- _WRITTEN PROBLEM_: Count the lines in the items below that contain the string "pixels", treating uppercase and lowercase as different, and give only the number.

## START STORED RECORDS

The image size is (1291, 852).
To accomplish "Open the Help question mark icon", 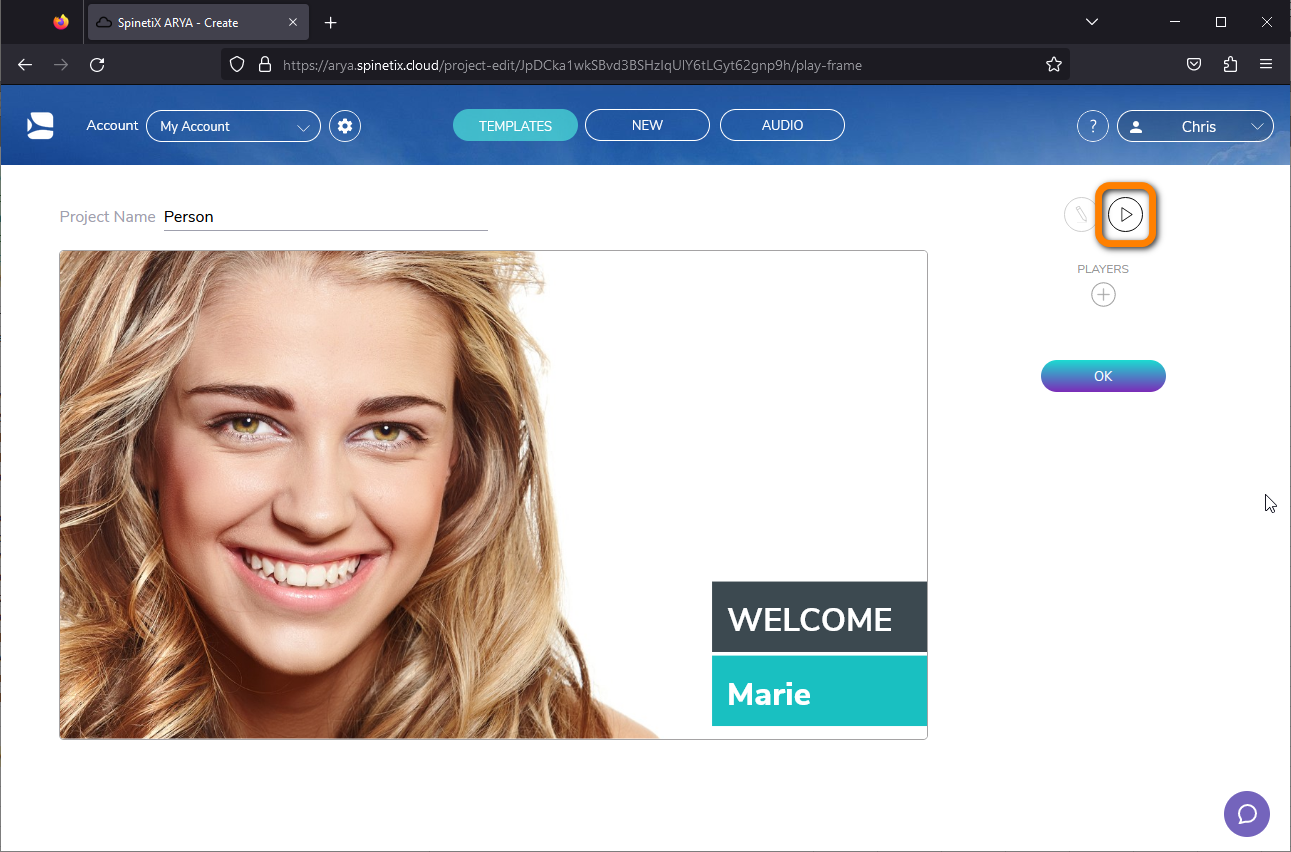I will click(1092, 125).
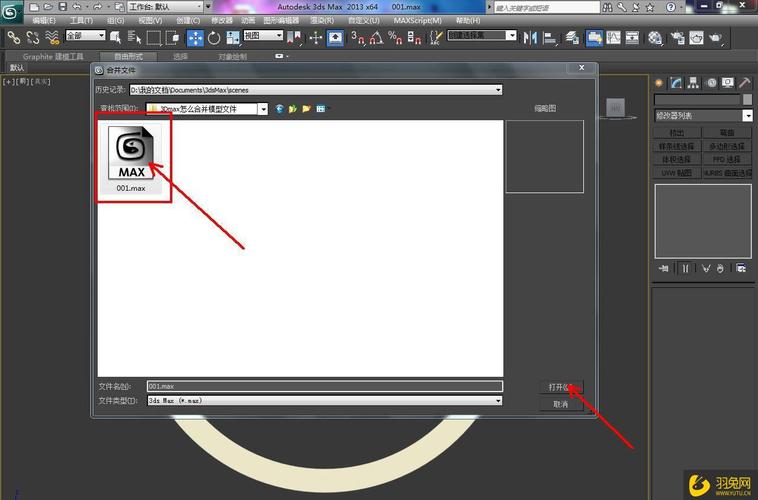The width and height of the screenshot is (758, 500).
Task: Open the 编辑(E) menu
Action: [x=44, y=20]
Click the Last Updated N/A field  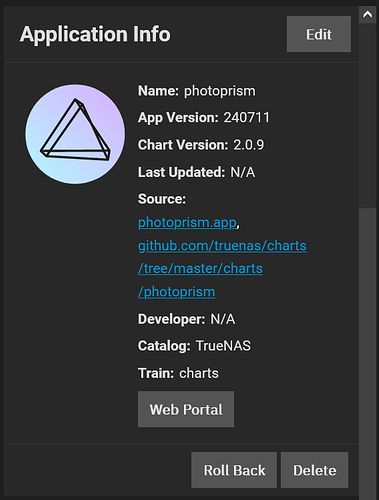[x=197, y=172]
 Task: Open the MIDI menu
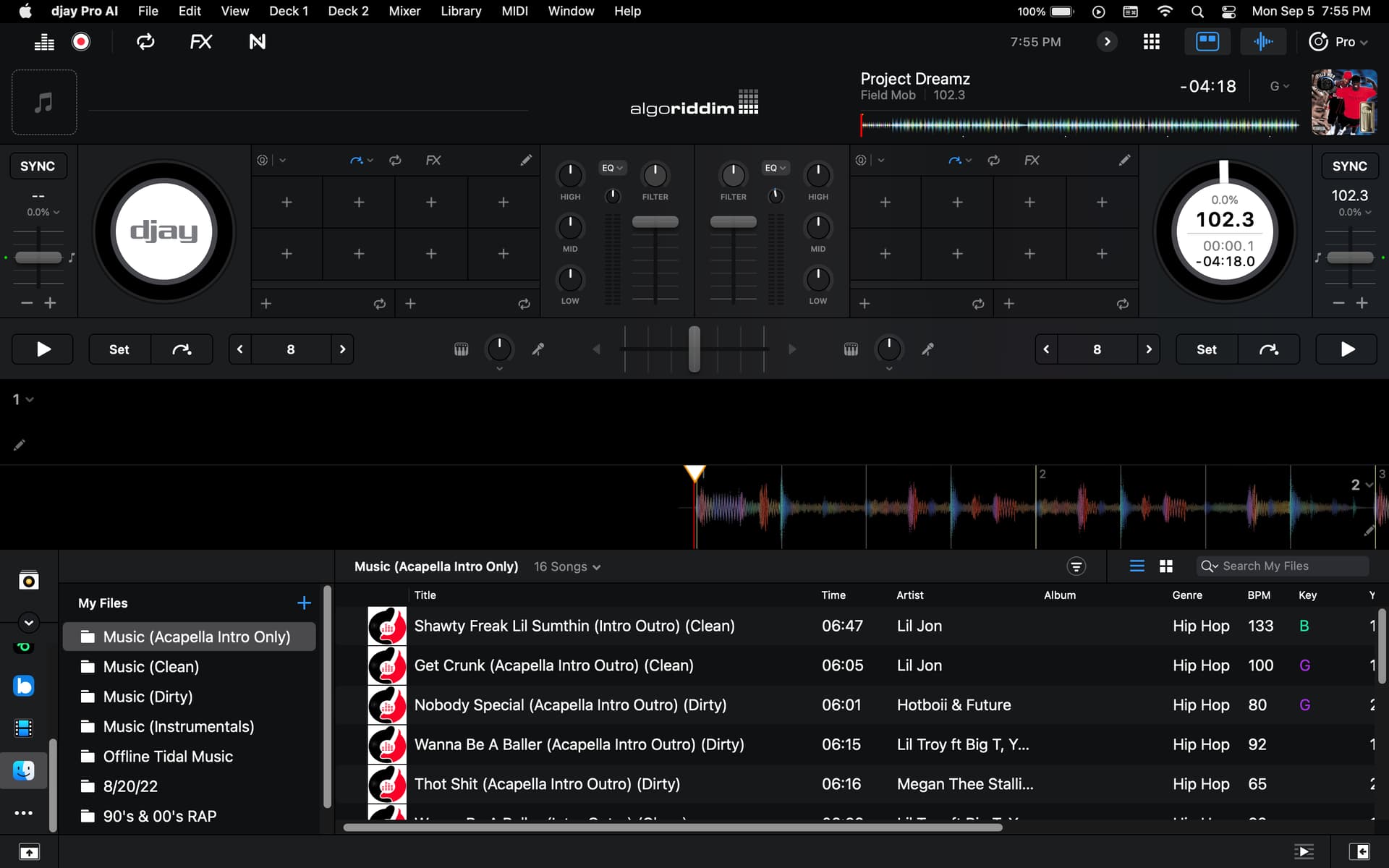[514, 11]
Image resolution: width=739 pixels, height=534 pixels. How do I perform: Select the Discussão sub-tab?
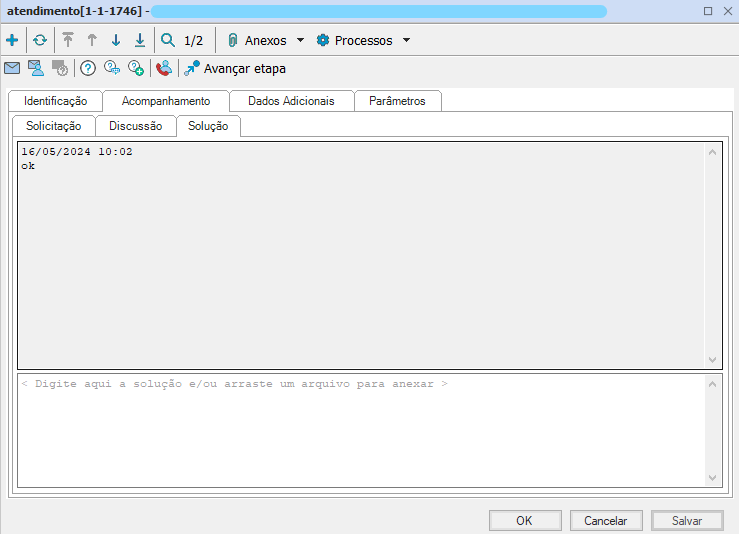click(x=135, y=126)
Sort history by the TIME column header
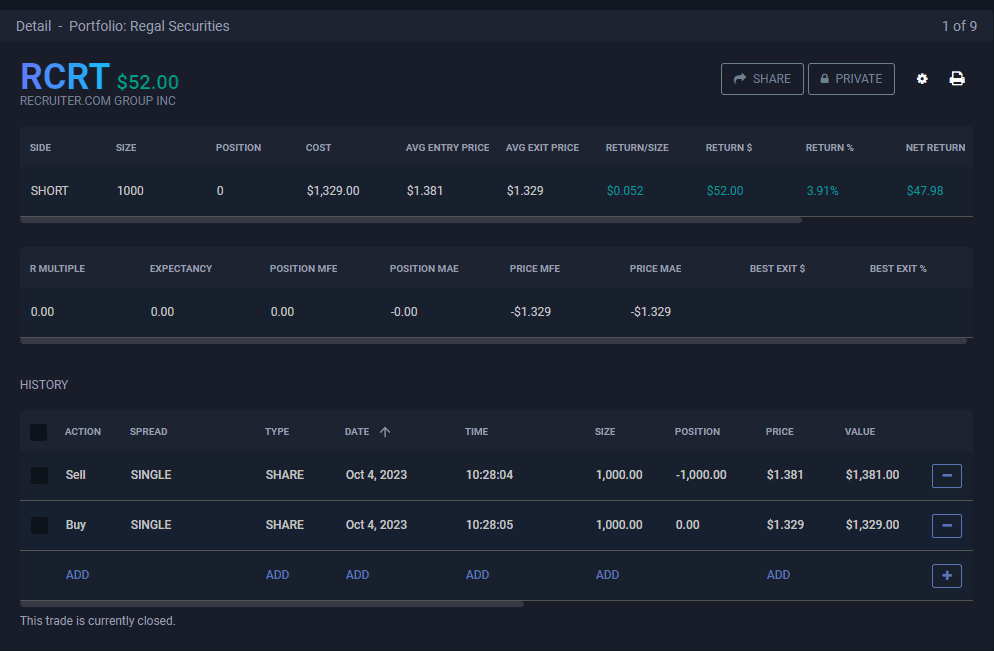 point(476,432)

## END STORED RECORDS
## START STORED RECORDS

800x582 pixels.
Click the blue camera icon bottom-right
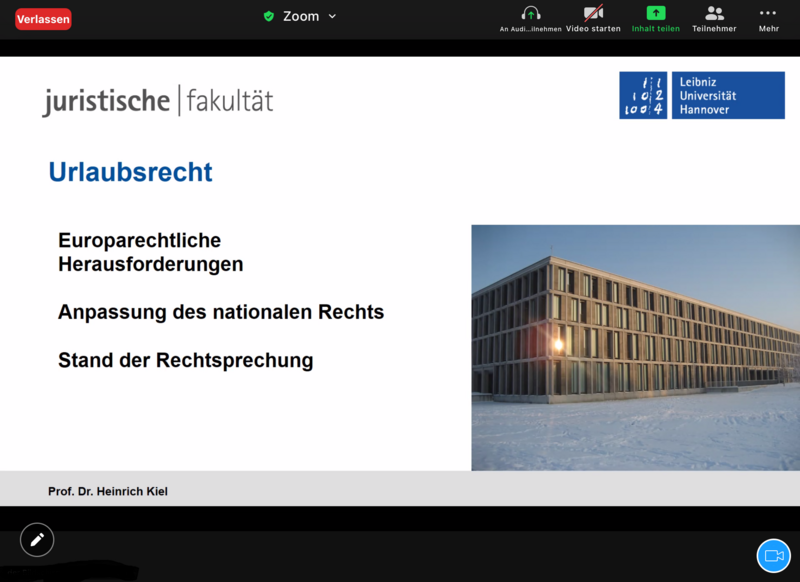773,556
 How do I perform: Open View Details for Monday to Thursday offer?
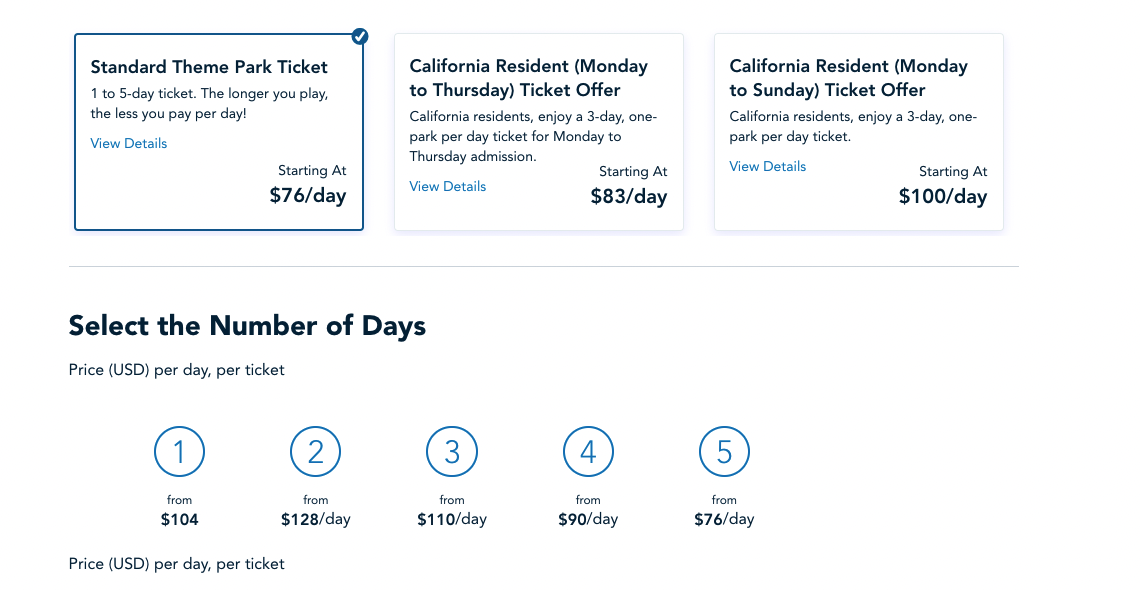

## END STORED RECORDS
## START STORED RECORDS

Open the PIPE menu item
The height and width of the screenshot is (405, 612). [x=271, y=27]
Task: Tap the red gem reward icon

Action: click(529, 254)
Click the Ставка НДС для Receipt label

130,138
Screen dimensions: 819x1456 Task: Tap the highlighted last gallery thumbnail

## END STORED RECORDS

- _REPLY TO THE EXERCISE_: 2